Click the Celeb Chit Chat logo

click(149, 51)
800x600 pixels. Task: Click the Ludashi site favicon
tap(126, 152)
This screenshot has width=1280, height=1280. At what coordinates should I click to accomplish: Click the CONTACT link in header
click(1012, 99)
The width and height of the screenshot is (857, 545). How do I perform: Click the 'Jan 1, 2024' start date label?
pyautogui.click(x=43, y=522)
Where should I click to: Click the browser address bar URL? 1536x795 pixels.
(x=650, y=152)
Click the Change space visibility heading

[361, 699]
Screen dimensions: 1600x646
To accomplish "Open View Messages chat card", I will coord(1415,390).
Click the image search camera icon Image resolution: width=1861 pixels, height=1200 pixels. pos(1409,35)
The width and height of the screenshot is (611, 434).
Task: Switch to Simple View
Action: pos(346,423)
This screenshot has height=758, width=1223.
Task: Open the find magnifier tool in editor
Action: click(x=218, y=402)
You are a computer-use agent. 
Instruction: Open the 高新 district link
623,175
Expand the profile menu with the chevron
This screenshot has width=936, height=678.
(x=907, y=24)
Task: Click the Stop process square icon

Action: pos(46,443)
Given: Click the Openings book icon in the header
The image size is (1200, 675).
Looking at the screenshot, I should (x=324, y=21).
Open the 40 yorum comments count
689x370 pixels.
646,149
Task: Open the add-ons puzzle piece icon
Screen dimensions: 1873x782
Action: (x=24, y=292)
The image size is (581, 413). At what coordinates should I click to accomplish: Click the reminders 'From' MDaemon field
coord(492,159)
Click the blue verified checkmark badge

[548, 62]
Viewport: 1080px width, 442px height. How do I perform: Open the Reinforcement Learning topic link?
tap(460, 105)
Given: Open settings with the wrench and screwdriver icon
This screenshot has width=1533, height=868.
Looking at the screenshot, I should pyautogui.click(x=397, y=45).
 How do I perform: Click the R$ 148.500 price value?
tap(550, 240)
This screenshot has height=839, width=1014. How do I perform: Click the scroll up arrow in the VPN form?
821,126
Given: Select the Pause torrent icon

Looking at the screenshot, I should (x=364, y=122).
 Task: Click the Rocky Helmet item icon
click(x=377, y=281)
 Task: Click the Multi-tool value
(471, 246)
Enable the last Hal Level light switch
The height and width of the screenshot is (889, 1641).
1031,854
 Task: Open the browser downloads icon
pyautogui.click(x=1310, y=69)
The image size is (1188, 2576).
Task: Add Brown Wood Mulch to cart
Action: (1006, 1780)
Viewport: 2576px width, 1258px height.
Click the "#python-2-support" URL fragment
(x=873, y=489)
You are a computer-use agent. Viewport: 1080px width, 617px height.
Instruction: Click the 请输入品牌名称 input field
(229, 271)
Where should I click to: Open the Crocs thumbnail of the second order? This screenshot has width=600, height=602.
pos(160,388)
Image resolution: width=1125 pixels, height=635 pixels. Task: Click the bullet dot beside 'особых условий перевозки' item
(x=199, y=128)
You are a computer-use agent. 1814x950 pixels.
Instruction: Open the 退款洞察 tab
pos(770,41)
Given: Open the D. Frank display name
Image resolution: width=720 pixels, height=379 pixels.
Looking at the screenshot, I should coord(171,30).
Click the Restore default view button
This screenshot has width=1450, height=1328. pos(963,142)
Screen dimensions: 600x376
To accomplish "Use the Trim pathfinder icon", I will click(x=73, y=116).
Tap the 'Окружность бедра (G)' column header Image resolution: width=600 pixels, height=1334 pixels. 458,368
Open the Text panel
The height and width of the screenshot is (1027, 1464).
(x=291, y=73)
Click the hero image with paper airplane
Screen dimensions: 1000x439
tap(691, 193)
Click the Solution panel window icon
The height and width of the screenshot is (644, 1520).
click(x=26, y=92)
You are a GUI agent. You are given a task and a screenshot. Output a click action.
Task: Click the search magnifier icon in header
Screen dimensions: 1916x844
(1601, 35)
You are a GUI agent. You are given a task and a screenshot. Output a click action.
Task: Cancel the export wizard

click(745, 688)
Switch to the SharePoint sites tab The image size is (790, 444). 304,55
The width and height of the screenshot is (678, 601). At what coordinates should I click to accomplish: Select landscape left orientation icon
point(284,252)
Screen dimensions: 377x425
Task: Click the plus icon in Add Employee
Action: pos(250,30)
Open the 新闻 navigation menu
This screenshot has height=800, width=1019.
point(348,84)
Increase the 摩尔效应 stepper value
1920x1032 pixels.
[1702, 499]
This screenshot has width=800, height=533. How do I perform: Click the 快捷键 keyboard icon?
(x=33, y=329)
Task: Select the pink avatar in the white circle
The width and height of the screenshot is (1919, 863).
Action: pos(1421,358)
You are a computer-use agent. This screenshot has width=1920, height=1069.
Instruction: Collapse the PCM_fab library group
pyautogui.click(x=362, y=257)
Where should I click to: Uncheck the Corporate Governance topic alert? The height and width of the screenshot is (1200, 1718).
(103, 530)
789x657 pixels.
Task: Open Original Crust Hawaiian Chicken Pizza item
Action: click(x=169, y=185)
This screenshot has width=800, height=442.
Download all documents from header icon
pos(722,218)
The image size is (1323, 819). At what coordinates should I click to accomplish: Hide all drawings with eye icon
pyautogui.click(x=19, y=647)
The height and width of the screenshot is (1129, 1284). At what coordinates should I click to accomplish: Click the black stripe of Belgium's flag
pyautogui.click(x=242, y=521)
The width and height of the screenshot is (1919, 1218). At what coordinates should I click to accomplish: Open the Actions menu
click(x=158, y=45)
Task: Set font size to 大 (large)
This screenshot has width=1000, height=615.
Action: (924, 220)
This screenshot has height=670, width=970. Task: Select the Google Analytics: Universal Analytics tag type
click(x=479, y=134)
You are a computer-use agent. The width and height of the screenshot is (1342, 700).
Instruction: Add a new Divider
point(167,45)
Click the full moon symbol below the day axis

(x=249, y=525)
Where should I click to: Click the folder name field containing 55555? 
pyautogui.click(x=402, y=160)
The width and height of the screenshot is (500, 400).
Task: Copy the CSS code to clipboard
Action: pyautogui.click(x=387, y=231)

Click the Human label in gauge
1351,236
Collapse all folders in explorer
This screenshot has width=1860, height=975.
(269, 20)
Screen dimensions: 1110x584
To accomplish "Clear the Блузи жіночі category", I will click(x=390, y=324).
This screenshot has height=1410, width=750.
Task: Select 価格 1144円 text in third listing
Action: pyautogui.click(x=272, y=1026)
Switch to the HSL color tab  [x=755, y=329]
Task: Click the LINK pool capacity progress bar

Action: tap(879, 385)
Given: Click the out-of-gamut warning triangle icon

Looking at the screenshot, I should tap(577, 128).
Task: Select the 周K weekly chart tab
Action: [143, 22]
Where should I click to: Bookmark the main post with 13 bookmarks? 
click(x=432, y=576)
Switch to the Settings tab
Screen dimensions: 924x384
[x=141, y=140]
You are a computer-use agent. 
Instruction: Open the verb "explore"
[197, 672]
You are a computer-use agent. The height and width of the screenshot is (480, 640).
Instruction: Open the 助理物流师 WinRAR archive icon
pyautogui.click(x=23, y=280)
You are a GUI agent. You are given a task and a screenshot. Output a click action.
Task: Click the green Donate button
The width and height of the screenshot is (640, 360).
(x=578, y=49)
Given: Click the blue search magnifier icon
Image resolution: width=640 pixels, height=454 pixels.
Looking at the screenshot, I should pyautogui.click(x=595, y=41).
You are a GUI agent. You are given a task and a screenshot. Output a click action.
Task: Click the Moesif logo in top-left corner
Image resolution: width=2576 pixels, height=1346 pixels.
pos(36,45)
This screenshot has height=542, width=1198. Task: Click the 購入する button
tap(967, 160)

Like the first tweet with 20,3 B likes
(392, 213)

(TRY IT): Exactly as shown above, copy out the material.

(ANSWER FOR THE TASK):
Click the Celeb Chit Chat logo

click(149, 51)
800x600 pixels. Task: Click the Ludashi site favicon
tap(126, 152)
This screenshot has width=1280, height=1280. At what coordinates should I click to accomplish: Click the CONTACT link in header
click(1012, 99)
The width and height of the screenshot is (857, 545). How do I perform: Click the 'Jan 1, 2024' start date label?
pyautogui.click(x=43, y=522)
Where should I click to: Click the browser address bar URL? 1536x795 pixels.
(x=650, y=152)
Click the Change space visibility heading

[361, 699]
Screen dimensions: 1600x646
To accomplish "Open View Messages chat card", I will coord(1415,390).
Click the image search camera icon Image resolution: width=1861 pixels, height=1200 pixels. pos(1409,35)
The width and height of the screenshot is (611, 434).
Task: Switch to Simple View
Action: pos(346,423)
This screenshot has height=758, width=1223.
Task: Open the find magnifier tool in editor
Action: click(x=218, y=402)
You are a computer-use agent. 
Instruction: Open the 高新 district link
623,175
Expand the profile menu with the chevron
This screenshot has width=936, height=678.
(x=907, y=24)
Task: Click the Stop process square icon

Action: pos(46,443)
Given: Click the Openings book icon in the header
The image size is (1200, 675).
Looking at the screenshot, I should (x=324, y=21).
Open the 40 yorum comments count
689x370 pixels.
646,149
Task: Open the add-ons puzzle piece icon
Screen dimensions: 1873x782
Action: (x=24, y=292)
The image size is (581, 413). At what coordinates should I click to accomplish: Click the reminders 'From' MDaemon field
coord(492,159)
Click the blue verified checkmark badge

[548, 62]
Viewport: 1080px width, 442px height. How do I perform: Open the Reinforcement Learning topic link?
tap(460, 105)
Given: Open settings with the wrench and screwdriver icon
This screenshot has width=1533, height=868.
Looking at the screenshot, I should pyautogui.click(x=397, y=45).
 How do I perform: Click the R$ 148.500 price value?
tap(550, 240)
This screenshot has height=839, width=1014. How do I perform: Click the scroll up arrow in the VPN form?
821,126
Given: Select the Pause torrent icon

Looking at the screenshot, I should (x=364, y=122).
 Task: Click the Rocky Helmet item icon
click(x=377, y=281)
 Task: Click the Multi-tool value
(471, 246)
Enable the last Hal Level light switch
The height and width of the screenshot is (889, 1641).
1031,854
 Task: Open the browser downloads icon
pyautogui.click(x=1310, y=69)
The image size is (1188, 2576).
Task: Add Brown Wood Mulch to cart
Action: (1006, 1780)
Viewport: 2576px width, 1258px height.
Click the "#python-2-support" URL fragment
(x=873, y=489)
You are a computer-use agent. Viewport: 1080px width, 617px height.
Instruction: Click the 请输入品牌名称 input field
(229, 271)
Where should I click to: Open the Crocs thumbnail of the second order? This screenshot has width=600, height=602.
pos(160,388)
Image resolution: width=1125 pixels, height=635 pixels. Task: Click the bullet dot beside 'особых условий перевозки' item
(x=199, y=128)
You are a computer-use agent. 1814x950 pixels.
Instruction: Open the 退款洞察 tab
pos(770,41)
Given: Open the D. Frank display name
Image resolution: width=720 pixels, height=379 pixels.
Looking at the screenshot, I should coord(171,30).
Click the Restore default view button
This screenshot has width=1450, height=1328. pos(963,142)
Screen dimensions: 600x376
To accomplish "Use the Trim pathfinder icon", I will click(x=73, y=116).
Tap the 'Окружность бедра (G)' column header Image resolution: width=600 pixels, height=1334 pixels. 458,368
Open the Text panel
The height and width of the screenshot is (1027, 1464).
(x=291, y=73)
Click the hero image with paper airplane
Screen dimensions: 1000x439
tap(691, 193)
Click the Solution panel window icon
The height and width of the screenshot is (644, 1520).
click(x=26, y=92)
You are a GUI agent. You are given a task and a screenshot. Output a click action.
Task: Click the search magnifier icon in header
Screen dimensions: 1916x844
(1601, 35)
You are a GUI agent. You are given a task and a screenshot. Output a click action.
Task: Cancel the export wizard

click(745, 688)
Switch to the SharePoint sites tab The image size is (790, 444). 304,55
The width and height of the screenshot is (678, 601). At what coordinates should I click to accomplish: Select landscape left orientation icon
point(284,252)
Screen dimensions: 377x425
Task: Click the plus icon in Add Employee
Action: pos(250,30)
Open the 新闻 navigation menu
This screenshot has height=800, width=1019.
point(348,84)
Increase the 摩尔效应 stepper value
1920x1032 pixels.
[1702, 499]
This screenshot has width=800, height=533. How do I perform: Click the 快捷键 keyboard icon?
(x=33, y=329)
Task: Select the pink avatar in the white circle
The width and height of the screenshot is (1919, 863).
Action: pos(1421,358)
You are a computer-use agent. This screenshot has width=1920, height=1069.
Instruction: Collapse the PCM_fab library group
pyautogui.click(x=362, y=257)
Where should I click to: Uncheck the Corporate Governance topic alert? The height and width of the screenshot is (1200, 1718).
(103, 530)
789x657 pixels.
Task: Open Original Crust Hawaiian Chicken Pizza item
Action: click(x=169, y=185)
This screenshot has width=800, height=442.
Download all documents from header icon
pos(722,218)
The image size is (1323, 819). At what coordinates should I click to accomplish: Hide all drawings with eye icon
pyautogui.click(x=19, y=647)
The height and width of the screenshot is (1129, 1284). At what coordinates should I click to accomplish: Click the black stripe of Belgium's flag
pyautogui.click(x=242, y=521)
The width and height of the screenshot is (1919, 1218). At what coordinates should I click to accomplish: Open the Actions menu
click(x=158, y=45)
Task: Set font size to 大 (large)
This screenshot has width=1000, height=615.
Action: (924, 220)
This screenshot has height=670, width=970. Task: Select the Google Analytics: Universal Analytics tag type
click(x=479, y=134)
You are a computer-use agent. The width and height of the screenshot is (1342, 700).
Instruction: Add a new Divider
point(167,45)
Click the full moon symbol below the day axis

(x=249, y=525)
Where should I click to: Click the folder name field containing 55555? 
pyautogui.click(x=402, y=160)
The width and height of the screenshot is (500, 400).
Task: Copy the CSS code to clipboard
Action: pyautogui.click(x=387, y=231)

Click the Human label in gauge
1351,236
Collapse all folders in explorer
This screenshot has width=1860, height=975.
(269, 20)
Screen dimensions: 1110x584
To accomplish "Clear the Блузи жіночі category", I will click(x=390, y=324).
This screenshot has height=1410, width=750.
Task: Select 価格 1144円 text in third listing
Action: pyautogui.click(x=272, y=1026)
Switch to the HSL color tab  [x=755, y=329]
Task: Click the LINK pool capacity progress bar

Action: tap(879, 385)
Given: Click the out-of-gamut warning triangle icon

Looking at the screenshot, I should tap(577, 128).
Task: Select the 周K weekly chart tab
Action: [143, 22]
Where should I click to: Bookmark the main post with 13 bookmarks? 
click(x=432, y=576)
Switch to the Settings tab
Screen dimensions: 924x384
[x=141, y=140]
You are a computer-use agent. 
Instruction: Open the verb "explore"
[197, 672]
You are a computer-use agent. The height and width of the screenshot is (480, 640).
Instruction: Open the 助理物流师 WinRAR archive icon
pyautogui.click(x=23, y=280)
You are a GUI agent. You are given a task and a screenshot. Output a click action.
Task: Click the green Donate button
The width and height of the screenshot is (640, 360).
(x=578, y=49)
Given: Click the blue search magnifier icon
Image resolution: width=640 pixels, height=454 pixels.
Looking at the screenshot, I should pyautogui.click(x=595, y=41).
You are a GUI agent. You are given a task and a screenshot. Output a click action.
Task: Click the Moesif logo in top-left corner
Image resolution: width=2576 pixels, height=1346 pixels.
pos(36,45)
This screenshot has height=542, width=1198. Task: Click the 購入する button
tap(967, 160)

Like the first tweet with 20,3 B likes
(392, 213)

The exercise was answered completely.